There’s a lot of noise right now about AI investment cycles, potential bubbles, and concerns about the scaling of mega models. While those conversations are happening, I find myself increasingly convinced of something simpler: the current models and capabilities we have right now are sufficiently interesting that there’s just a ton to do. In other words, in my opinion, if we made no progress today, we have you know work for at least a few years just to deploy the current capabilities in a way that kind of works for everyone. So again, that depends on no next new innovation.
Exploring Voice Canvas
I’ve been deep in exploration mode with voice-first interfaces and local model usage. The centerpiece of this exploration is Openscout, a transcription app I’m building as the foundation for something larger: what I’m calling a “voice canvas.”
Why Voice Feels Different
There’s something about voice interaction that feels fundamentally more powerful and delightful than typing. And now the blend with LLMs with text-to-speech and speech-to-text models that allows us to have dynamic, permissive systems that aren’t some decision tree, that they’re flexible and on par with the JNI kind of LLMs, and so the quality is great and a lot of it can be done on device, which is a huge unlock. It’s one of the most profound net new high-quality interface paradigms that has emerged from this AI wave. Speaking is immediate, natural, and captures nuance in ways that typing often misses. For me, it frees up my eyes and my mind.
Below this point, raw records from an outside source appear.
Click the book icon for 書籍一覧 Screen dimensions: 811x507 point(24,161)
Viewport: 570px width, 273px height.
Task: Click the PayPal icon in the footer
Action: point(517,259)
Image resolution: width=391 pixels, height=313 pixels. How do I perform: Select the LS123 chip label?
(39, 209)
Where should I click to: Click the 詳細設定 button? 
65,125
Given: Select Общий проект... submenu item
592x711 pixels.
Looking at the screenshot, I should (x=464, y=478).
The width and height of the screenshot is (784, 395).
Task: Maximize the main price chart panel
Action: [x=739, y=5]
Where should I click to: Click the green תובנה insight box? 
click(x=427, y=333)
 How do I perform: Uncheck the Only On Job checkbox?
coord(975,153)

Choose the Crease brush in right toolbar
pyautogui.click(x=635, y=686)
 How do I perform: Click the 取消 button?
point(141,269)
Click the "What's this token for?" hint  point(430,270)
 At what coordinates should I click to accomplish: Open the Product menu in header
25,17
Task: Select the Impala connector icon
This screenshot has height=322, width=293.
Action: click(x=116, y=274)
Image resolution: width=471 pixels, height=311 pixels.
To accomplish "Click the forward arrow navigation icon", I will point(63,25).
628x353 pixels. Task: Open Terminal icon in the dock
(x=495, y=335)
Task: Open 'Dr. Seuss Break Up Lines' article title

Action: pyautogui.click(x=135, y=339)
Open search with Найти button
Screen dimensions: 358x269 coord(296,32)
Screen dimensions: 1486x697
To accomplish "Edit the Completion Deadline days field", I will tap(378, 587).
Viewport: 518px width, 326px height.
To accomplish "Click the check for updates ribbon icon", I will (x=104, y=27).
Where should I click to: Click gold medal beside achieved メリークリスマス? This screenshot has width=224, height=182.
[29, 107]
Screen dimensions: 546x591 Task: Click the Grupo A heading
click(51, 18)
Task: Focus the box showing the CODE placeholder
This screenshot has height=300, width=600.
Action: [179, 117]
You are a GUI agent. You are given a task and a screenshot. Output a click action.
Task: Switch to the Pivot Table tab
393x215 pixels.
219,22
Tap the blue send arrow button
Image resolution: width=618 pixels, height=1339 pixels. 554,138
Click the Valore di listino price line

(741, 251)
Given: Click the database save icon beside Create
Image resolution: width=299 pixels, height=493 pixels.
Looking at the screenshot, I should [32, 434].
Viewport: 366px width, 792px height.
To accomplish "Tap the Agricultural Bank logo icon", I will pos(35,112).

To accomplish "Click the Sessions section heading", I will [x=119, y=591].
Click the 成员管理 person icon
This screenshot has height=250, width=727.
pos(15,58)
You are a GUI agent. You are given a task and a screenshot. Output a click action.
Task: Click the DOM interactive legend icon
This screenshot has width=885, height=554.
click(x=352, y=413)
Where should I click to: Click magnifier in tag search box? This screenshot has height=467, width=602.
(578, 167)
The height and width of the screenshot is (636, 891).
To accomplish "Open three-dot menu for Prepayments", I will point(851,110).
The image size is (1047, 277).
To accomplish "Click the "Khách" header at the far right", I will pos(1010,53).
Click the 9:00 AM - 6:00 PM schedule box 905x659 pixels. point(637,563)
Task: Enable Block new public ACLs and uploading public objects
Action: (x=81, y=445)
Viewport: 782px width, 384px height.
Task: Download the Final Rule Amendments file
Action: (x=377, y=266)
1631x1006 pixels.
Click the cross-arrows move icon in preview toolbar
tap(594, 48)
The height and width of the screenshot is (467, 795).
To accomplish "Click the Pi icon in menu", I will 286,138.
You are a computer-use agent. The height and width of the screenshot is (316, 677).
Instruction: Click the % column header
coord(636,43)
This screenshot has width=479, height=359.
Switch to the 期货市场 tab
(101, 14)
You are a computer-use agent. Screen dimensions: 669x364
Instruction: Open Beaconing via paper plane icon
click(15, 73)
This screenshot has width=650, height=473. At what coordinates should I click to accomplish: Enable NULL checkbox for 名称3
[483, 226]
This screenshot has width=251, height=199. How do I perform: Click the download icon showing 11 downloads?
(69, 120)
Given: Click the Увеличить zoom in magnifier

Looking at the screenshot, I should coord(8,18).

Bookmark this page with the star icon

I believe we’re going to see a cultural shift here. The stigma of speaking publicly into your phone or headset is going to fade. People will get comfortable with it. Even offices—traditionally quiet, keyboard-focused environments—are going to adapt to this new mode of interaction.

The Vision: Voice + Local + Private + AI
My next exploration is bringing together these elements:
- Voice-first interfaces that feel natural and powerful
- Local model execution for privacy and speed
- AI capabilities woven into the workflow
- Asynchronous processing that works with your rhythm
Openscout is currently a transcription tool, but I’m building it as the foundation for a canvas: a set of apps that work together. The iOS component will be empowered to do voice recordings (think Voice Memos app, but connected) and take asynchronous actions based on what you say.
Building Now
While others debate the future of AI scaling, I’m focused on building with what we have. The capabilities are here. The interfaces are emerging. The opportunity is now.
More updates to come as this exploration continues.